I was leaning towards market breakdown so I had my monthly co tract expire out of the money... can’t win them all.
Posted using Partiko iOS
You and me both. Key for me is my trades are set up as insurance. I am still trading the market up - insurance is if I am wrong.
I’m like 80% then trade about 20% of my account in option. I never trade more than 1-5% of my available cash per trade. This is an easy way to help prevent and one trade from blowing up your account.
Posted using Partiko iOS
Good disciplines. Mine is about the same - not quite 20% on options. I use a standard trade size for options trades if I can up to $500 per trade.

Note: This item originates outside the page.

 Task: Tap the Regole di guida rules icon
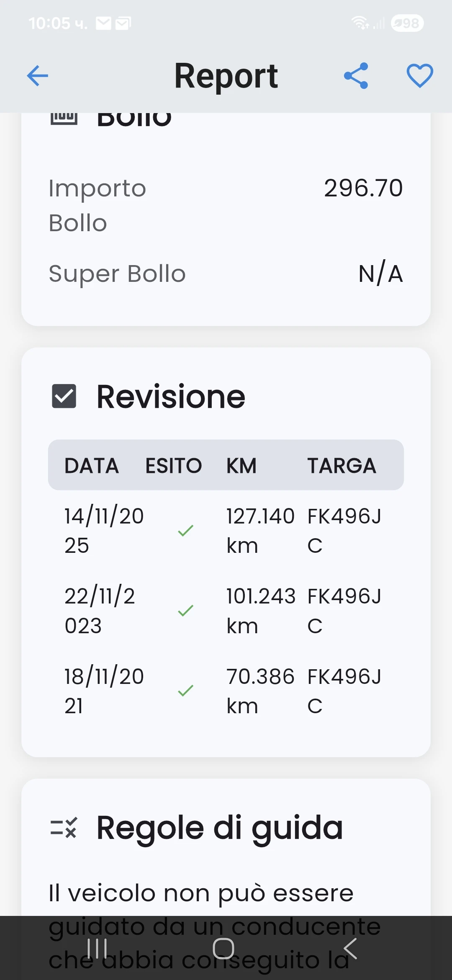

I think markets are getting a bye this quarter as the mentality has somewhat shifted to a wait and see mentality fostered by the Fed (and the President) which seem to do everything needed to sustain the trend. While not an implicit put, it will more likely lead for more retail investors to come back in and move it higher but at a more measured rate.
Posted using Partiko iOS
The Fed going to the sidelines is key. Now there are only two things to worry about - tariffs and China. Keep an eye on Scott Grannis stuff - he is very unemotive with a longer view than most.